Permettez-moi aussi de vous indiquer que les travaux d’une commission d’enquête doivent être situés dans son environnement, ce qui est un défi permanent pour son président. Il ne doit jamais oublier que la commission d’enquête s’arrête là où la justice pénale intervient. Dans le temps de notre mission, des instructions judiciaires ont pu être ouvertes sur tel ou tel dossier que nous avons été conduits à envisager. Nous nous sommes adaptés au rythme de la vie judiciaire, mais il faut bien reconnaître que la Chancellerie ne nous a pas systématiquement informés des initiatives des magistrats.
Par ailleurs, les commissions d’enquête interviennent dans des champs où existent des organes de supervision éventuellement dotés de pouvoirs de sanction. Il est naturel que ceux-ci soient informés quand une commission d’enquête vient à se voir signaler des infractions avant même que le rapport ne soit rendu ou dans le cadre de la publication du rapport. La durée de vie limitée des commissions d’enquête pose un problème de suite, que nous avons pu rencontrer dans quelques cas et qu’il nous faudra résoudre.
Pour conclure sur ce retour d’expérience, je voudrais encore ajouter deux observations.
En premier lieu, il me semble que les informations demandées aux entreprises ont généralement été fournies par celles-ci dans des conditions acceptables, tandis que pour les administrations sollicitées, les retours ont été sensiblement plus incertains.
Je dois même indiquer que certaines informations ne sont jamais parvenues malgré le changement de gouvernement.
Un temps, nous avons eu la chance de compter parmi les membres de la commission d’enquête Mme Bricq, qui réclamait à juste titre que le rapport sur le contrôle fiscal des filiales françaises détenues à l’étranger, qui ne lui avait pas été remis alors qu’elle était rapporteur général, soit transmis à la commission d’enquête.
Il ne l’a jamais été et le président de la commission d’enquête s’associe de tout cœur, monsieur le ministre, à l’expression du mécontentement de notre ancienne rapporteur général.
En second lieu, je voudrais relayer une préoccupation unanime des membres de la commission d’enquête en formulant le souhait que nous puissions accorder au sujet dont nous nous sommes saisis une attention soutenue dans le temps.
Notre commission a beaucoup travaillé – j’y reviendrai –, mais il était hors de notre portée d’apprécier la totalité des éléments de la cause, si je puis dire.
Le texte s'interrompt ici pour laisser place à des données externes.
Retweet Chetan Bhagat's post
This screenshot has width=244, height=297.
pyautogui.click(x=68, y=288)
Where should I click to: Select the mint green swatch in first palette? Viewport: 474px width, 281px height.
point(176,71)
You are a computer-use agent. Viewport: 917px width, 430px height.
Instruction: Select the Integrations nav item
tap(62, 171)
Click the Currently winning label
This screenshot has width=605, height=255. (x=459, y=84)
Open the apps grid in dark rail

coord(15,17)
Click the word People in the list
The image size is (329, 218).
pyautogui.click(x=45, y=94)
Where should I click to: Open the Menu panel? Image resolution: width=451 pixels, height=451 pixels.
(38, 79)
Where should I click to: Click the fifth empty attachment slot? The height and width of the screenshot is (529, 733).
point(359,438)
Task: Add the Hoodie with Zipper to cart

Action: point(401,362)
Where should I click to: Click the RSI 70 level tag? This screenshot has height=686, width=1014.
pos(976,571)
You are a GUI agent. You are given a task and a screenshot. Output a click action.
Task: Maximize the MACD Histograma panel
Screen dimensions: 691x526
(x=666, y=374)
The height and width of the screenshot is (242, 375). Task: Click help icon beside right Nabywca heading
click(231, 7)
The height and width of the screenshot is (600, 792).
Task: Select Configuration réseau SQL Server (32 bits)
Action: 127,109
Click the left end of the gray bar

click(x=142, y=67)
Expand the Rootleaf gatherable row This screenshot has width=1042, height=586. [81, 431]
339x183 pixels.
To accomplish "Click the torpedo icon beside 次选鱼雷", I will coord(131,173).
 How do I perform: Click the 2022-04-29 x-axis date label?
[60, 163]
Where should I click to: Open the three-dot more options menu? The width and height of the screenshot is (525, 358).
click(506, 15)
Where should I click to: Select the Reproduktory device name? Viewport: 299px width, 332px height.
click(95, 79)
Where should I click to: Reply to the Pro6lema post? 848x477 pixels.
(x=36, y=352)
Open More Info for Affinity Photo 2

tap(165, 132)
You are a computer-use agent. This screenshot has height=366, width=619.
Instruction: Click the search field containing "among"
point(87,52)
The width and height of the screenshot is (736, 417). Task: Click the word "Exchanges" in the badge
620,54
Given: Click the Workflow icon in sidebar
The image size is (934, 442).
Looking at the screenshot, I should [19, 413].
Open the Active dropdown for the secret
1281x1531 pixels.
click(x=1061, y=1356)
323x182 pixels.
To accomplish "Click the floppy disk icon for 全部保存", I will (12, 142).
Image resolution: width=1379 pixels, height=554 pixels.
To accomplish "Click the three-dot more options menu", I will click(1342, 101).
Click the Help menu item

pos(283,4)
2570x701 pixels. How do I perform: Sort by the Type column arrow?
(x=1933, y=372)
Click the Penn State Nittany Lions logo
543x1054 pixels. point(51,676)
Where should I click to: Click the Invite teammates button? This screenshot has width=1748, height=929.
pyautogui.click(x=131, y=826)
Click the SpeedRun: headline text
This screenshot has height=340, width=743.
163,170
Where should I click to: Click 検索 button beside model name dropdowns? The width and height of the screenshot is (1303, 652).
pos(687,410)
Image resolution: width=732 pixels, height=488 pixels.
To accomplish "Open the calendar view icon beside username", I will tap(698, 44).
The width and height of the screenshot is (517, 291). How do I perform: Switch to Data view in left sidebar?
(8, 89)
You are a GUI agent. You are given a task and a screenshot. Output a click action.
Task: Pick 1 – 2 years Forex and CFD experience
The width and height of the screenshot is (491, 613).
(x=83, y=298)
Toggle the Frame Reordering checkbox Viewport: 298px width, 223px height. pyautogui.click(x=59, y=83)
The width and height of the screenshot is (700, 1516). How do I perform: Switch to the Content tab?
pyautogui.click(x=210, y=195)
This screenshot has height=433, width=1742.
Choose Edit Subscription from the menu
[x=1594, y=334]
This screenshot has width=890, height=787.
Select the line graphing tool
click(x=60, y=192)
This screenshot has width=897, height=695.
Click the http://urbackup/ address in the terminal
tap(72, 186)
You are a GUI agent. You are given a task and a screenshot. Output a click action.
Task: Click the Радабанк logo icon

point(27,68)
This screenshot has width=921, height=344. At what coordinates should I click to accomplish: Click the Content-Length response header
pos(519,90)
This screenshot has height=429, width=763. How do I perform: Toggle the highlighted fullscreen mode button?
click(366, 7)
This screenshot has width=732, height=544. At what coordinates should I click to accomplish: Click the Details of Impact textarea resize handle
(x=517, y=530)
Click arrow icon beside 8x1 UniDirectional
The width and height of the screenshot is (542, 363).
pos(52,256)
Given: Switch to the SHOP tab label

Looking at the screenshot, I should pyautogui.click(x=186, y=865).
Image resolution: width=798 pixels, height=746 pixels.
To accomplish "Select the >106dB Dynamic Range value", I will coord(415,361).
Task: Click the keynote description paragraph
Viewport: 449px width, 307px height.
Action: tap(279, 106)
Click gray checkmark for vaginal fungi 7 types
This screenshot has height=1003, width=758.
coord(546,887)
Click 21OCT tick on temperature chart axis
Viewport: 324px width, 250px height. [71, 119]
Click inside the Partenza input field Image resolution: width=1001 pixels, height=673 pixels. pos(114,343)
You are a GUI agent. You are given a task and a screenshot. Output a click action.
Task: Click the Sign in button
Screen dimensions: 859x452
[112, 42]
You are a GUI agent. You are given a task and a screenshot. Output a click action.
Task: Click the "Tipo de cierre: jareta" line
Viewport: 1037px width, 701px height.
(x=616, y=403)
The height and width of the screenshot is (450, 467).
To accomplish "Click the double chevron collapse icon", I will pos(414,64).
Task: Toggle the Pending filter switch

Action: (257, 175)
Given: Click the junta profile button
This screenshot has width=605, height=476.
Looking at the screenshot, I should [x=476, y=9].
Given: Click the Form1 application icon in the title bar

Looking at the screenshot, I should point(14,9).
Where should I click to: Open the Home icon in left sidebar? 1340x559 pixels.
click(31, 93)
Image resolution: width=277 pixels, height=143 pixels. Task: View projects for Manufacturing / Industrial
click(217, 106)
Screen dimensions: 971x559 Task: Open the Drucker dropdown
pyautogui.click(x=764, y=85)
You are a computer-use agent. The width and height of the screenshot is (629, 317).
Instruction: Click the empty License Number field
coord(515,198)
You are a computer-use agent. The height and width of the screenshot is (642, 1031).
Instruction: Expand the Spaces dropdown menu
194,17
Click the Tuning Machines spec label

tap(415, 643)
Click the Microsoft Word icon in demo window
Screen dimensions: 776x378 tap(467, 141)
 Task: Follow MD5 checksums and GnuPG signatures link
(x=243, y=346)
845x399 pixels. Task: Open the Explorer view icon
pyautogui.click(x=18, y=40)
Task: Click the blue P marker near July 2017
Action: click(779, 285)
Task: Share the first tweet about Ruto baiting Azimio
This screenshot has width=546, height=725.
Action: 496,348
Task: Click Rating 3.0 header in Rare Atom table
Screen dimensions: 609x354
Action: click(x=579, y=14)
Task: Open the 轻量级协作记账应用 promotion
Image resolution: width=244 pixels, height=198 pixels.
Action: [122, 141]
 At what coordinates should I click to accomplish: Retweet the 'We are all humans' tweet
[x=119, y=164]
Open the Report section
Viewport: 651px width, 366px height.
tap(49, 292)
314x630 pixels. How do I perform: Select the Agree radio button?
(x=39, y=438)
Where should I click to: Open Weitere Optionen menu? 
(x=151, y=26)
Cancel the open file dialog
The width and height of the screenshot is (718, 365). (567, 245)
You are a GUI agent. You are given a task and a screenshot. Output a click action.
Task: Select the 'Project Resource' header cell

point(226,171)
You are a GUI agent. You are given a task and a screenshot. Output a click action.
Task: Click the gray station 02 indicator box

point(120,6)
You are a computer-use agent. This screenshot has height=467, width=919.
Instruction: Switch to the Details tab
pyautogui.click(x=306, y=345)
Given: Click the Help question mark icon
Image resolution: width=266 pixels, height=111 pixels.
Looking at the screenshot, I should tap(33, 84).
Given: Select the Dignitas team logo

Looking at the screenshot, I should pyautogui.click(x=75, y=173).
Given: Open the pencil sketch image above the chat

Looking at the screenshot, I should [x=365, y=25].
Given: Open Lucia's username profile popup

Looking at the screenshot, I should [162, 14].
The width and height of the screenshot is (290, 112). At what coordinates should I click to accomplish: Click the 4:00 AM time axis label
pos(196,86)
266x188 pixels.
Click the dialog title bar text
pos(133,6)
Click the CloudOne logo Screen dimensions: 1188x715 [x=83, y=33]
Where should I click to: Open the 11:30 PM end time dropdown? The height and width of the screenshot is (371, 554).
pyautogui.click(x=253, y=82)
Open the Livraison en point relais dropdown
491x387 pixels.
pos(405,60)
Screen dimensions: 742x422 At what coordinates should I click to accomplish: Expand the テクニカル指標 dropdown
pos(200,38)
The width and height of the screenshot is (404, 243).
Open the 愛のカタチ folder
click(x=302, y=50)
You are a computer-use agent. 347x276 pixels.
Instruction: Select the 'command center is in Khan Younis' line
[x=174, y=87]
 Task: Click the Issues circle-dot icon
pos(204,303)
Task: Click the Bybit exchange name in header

Or, comme nous sommes vraiment au cœur d’une affaire de principe, la force de la loi fiscale et du consentement à l’impôt, mais aussi d’une question fondamentale pour notre devenir économique et financier, la commission d’enquête a exprimé la volonté que, sous une forme à définir, le Sénat puisse continuer d’exercer sa mission de contrôle et d’évaluation sur un sujet si essentiel.